[Instructions for the task]
Of the material below, only the lines from the line containing "Screen dimensions: 839x537" down to the line containing "Given: Close the 说明 page tab" belong in the answer, written out exactly.

[Exercise material]
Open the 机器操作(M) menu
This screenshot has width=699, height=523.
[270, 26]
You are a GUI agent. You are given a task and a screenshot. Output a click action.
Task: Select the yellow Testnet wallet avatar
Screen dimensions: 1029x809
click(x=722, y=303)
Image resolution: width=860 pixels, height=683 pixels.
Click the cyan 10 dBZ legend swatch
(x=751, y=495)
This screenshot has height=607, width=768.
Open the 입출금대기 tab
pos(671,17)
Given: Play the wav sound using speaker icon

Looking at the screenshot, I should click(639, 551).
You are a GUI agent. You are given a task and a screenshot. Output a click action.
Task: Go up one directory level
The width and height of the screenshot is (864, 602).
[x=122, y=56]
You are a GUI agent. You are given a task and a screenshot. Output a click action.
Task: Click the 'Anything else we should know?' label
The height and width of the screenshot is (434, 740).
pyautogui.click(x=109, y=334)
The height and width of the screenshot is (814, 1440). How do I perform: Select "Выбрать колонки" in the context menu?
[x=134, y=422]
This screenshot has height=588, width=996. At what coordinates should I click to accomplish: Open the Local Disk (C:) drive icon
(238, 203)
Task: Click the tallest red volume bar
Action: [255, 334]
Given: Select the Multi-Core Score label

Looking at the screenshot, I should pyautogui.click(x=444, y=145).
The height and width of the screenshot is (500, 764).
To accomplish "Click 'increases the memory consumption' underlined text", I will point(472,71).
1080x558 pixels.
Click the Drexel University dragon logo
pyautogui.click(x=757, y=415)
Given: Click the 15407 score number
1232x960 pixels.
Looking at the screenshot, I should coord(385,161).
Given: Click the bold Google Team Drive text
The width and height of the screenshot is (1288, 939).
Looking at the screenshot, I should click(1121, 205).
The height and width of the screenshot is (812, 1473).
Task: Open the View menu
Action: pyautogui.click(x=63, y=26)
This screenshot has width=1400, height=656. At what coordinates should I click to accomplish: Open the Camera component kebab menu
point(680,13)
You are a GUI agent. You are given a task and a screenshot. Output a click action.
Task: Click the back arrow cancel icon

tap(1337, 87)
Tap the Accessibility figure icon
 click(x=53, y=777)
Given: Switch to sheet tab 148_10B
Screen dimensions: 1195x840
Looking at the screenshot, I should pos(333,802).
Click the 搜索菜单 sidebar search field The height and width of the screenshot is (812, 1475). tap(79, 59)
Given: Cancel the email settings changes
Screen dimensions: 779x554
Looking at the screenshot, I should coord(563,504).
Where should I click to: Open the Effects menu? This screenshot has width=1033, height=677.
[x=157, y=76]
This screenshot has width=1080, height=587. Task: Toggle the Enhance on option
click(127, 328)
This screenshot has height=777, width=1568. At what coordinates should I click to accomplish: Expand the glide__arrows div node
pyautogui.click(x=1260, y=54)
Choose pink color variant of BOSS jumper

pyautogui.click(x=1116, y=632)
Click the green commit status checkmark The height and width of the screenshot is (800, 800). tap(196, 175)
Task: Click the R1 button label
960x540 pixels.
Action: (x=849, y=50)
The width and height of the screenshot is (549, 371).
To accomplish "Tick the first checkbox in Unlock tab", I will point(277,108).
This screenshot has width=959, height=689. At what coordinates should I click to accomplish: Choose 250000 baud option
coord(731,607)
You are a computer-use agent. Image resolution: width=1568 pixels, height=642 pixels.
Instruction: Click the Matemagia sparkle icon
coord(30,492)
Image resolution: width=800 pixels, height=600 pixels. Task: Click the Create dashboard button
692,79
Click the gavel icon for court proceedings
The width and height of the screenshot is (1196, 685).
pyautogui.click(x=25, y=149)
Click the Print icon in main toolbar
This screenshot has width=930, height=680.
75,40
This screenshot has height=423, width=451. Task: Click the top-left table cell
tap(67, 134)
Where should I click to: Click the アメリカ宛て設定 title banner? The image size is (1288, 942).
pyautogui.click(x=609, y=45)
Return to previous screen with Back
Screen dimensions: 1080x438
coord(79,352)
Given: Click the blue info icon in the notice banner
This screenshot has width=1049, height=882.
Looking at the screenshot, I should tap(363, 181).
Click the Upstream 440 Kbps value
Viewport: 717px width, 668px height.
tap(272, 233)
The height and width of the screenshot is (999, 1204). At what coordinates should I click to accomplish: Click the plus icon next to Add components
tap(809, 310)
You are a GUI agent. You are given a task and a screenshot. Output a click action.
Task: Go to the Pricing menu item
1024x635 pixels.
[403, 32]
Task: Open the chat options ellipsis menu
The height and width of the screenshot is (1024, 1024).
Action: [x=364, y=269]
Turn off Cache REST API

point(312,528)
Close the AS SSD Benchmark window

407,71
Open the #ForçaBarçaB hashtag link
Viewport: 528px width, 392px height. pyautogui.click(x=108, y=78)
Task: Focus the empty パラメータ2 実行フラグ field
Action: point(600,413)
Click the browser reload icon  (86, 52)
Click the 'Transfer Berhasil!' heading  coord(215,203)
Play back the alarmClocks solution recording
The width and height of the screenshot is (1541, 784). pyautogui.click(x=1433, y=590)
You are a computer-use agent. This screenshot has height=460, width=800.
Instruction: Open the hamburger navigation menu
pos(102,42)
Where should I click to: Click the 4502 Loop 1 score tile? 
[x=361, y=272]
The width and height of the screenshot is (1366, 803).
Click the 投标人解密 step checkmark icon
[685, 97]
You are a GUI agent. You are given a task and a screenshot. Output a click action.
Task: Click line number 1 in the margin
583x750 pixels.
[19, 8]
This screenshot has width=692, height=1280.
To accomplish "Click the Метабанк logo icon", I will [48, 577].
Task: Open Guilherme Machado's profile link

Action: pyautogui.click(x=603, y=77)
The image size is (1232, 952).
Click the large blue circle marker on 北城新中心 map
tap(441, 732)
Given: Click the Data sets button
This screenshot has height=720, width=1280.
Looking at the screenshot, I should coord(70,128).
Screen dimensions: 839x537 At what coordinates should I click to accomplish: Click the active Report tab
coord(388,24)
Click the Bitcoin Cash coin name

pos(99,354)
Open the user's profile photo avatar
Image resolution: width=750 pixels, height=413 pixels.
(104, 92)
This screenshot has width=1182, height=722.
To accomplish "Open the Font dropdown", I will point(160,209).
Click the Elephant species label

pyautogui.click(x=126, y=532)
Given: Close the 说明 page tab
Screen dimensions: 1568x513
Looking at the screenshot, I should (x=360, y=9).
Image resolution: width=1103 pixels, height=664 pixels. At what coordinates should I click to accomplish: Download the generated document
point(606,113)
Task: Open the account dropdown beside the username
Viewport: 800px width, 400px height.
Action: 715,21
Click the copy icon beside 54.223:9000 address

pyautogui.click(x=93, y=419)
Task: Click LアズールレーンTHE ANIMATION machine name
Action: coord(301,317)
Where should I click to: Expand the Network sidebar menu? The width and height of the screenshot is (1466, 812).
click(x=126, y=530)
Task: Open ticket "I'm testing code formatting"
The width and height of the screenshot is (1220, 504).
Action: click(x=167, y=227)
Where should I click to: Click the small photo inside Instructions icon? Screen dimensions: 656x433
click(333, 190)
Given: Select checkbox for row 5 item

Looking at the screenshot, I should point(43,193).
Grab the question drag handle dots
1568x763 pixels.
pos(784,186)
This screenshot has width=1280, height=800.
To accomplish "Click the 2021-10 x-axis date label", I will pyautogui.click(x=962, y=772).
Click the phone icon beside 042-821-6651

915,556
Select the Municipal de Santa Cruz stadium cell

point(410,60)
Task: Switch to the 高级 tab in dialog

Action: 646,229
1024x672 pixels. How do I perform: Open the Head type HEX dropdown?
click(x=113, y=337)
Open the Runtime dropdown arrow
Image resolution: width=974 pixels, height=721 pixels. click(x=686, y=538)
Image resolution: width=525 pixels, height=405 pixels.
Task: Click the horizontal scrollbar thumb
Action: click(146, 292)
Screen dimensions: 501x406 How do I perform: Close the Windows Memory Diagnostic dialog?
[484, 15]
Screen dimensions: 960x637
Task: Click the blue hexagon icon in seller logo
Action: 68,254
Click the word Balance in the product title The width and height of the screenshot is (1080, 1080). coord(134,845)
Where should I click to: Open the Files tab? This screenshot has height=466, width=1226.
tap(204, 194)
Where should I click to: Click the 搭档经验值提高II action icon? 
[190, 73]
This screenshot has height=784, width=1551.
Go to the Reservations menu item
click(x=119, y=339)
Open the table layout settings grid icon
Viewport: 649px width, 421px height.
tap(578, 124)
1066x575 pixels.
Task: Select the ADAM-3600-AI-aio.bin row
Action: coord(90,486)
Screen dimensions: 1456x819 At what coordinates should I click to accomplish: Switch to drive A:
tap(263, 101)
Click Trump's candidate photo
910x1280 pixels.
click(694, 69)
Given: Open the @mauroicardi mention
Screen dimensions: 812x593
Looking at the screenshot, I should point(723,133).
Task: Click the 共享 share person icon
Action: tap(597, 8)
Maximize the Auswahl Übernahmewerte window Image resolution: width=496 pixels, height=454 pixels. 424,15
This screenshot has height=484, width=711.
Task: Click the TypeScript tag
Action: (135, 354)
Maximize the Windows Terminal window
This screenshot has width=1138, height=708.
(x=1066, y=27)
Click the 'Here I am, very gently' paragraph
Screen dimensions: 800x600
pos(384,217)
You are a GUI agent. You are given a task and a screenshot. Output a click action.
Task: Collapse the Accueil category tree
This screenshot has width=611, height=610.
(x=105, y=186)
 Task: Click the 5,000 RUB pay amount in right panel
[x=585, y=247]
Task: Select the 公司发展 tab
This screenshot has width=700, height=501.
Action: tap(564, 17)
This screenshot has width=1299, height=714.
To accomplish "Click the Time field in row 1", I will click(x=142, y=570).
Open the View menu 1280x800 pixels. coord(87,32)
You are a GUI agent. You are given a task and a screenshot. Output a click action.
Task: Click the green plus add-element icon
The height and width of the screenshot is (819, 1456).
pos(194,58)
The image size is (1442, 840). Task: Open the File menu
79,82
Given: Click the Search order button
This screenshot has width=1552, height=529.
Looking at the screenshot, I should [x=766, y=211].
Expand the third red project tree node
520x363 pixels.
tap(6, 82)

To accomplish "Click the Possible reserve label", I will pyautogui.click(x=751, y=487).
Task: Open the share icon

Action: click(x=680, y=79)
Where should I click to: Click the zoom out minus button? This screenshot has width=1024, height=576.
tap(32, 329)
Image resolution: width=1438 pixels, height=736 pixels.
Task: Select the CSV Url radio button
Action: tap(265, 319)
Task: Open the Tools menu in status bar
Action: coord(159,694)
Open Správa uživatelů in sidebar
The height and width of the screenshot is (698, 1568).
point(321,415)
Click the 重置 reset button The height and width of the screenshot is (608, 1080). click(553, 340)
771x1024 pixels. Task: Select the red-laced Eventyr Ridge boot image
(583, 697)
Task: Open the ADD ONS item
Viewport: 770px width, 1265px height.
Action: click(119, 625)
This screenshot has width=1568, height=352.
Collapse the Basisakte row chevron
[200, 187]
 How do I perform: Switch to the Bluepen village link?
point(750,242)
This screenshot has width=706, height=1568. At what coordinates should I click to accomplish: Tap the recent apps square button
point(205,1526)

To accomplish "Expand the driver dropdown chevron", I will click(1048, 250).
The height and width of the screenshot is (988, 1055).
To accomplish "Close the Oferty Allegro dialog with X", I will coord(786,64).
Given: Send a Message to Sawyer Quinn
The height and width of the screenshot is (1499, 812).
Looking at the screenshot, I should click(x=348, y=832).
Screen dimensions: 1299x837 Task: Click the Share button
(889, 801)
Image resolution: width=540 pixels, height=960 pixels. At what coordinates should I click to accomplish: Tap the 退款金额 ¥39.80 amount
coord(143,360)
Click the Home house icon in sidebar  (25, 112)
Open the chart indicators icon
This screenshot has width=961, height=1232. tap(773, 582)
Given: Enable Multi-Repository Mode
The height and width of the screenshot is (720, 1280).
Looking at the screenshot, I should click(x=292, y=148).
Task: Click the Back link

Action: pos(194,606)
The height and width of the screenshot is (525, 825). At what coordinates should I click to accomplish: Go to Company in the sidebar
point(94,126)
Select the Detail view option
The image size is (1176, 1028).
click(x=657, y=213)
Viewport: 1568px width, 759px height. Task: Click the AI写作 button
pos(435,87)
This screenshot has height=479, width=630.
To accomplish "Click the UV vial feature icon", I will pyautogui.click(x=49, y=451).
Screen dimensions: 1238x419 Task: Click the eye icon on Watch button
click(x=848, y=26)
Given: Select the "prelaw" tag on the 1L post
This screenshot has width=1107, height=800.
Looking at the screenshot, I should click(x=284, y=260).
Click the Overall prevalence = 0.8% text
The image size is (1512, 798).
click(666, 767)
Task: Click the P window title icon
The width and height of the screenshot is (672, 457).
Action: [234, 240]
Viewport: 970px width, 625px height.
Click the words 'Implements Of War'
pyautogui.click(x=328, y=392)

[Answer]
Screen dimensions: 839x537 At what coordinates should I click to accomplish: Click the active Report tab
coord(388,24)
Click the Bitcoin Cash coin name

pos(99,354)
Open the user's profile photo avatar
Image resolution: width=750 pixels, height=413 pixels.
(104, 92)
This screenshot has width=1182, height=722.
To accomplish "Open the Font dropdown", I will point(160,209).
Click the Elephant species label

pyautogui.click(x=126, y=532)
Given: Close the 说明 page tab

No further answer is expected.